===== DATA SHOWN =====

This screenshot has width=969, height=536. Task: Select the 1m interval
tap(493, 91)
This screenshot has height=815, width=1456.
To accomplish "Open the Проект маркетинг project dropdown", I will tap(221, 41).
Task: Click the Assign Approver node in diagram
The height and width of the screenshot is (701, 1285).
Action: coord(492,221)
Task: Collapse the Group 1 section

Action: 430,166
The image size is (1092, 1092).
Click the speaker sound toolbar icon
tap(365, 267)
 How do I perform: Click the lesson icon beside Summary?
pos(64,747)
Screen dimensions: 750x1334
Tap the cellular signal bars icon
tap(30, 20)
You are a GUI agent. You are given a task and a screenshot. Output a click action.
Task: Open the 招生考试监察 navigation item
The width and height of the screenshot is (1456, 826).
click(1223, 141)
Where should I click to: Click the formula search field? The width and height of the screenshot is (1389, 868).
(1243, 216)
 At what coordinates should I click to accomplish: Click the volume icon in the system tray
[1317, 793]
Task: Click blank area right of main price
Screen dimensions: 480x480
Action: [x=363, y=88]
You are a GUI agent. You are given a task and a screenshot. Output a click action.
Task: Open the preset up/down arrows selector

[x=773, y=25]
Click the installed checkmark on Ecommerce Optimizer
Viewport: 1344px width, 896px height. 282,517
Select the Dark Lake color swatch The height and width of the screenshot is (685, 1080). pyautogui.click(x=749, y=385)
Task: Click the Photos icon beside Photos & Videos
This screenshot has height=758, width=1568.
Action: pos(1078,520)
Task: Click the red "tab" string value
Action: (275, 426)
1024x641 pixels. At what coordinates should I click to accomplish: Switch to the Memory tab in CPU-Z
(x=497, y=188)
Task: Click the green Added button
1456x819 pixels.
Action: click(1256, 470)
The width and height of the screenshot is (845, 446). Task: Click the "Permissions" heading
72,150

=====

Copy every line of the records above word for word, keeping the original spelling, punctuation, and line order.

This screenshot has width=969, height=536. Task: Select the 1m interval
tap(493, 91)
This screenshot has height=815, width=1456.
To accomplish "Open the Проект маркетинг project dropdown", I will tap(221, 41).
Task: Click the Assign Approver node in diagram
The height and width of the screenshot is (701, 1285).
Action: coord(492,221)
Task: Collapse the Group 1 section

Action: 430,166
The image size is (1092, 1092).
Click the speaker sound toolbar icon
tap(365, 267)
 How do I perform: Click the lesson icon beside Summary?
pos(64,747)
Screen dimensions: 750x1334
Tap the cellular signal bars icon
tap(30, 20)
You are a GUI agent. You are given a task and a screenshot. Output a click action.
Task: Open the 招生考试监察 navigation item
The width and height of the screenshot is (1456, 826).
click(1223, 141)
Where should I click to: Click the formula search field? The width and height of the screenshot is (1389, 868).
(1243, 216)
 At what coordinates should I click to accomplish: Click the volume icon in the system tray
[1317, 793]
Task: Click blank area right of main price
Screen dimensions: 480x480
Action: [x=363, y=88]
You are a GUI agent. You are given a task and a screenshot. Output a click action.
Task: Open the preset up/down arrows selector

[x=773, y=25]
Click the installed checkmark on Ecommerce Optimizer
Viewport: 1344px width, 896px height. 282,517
Select the Dark Lake color swatch The height and width of the screenshot is (685, 1080). pyautogui.click(x=749, y=385)
Task: Click the Photos icon beside Photos & Videos
This screenshot has height=758, width=1568.
Action: pos(1078,520)
Task: Click the red "tab" string value
Action: (275, 426)
1024x641 pixels. At what coordinates should I click to accomplish: Switch to the Memory tab in CPU-Z
(x=497, y=188)
Task: Click the green Added button
1456x819 pixels.
Action: click(1256, 470)
The width and height of the screenshot is (845, 446). Task: Click the "Permissions" heading
72,150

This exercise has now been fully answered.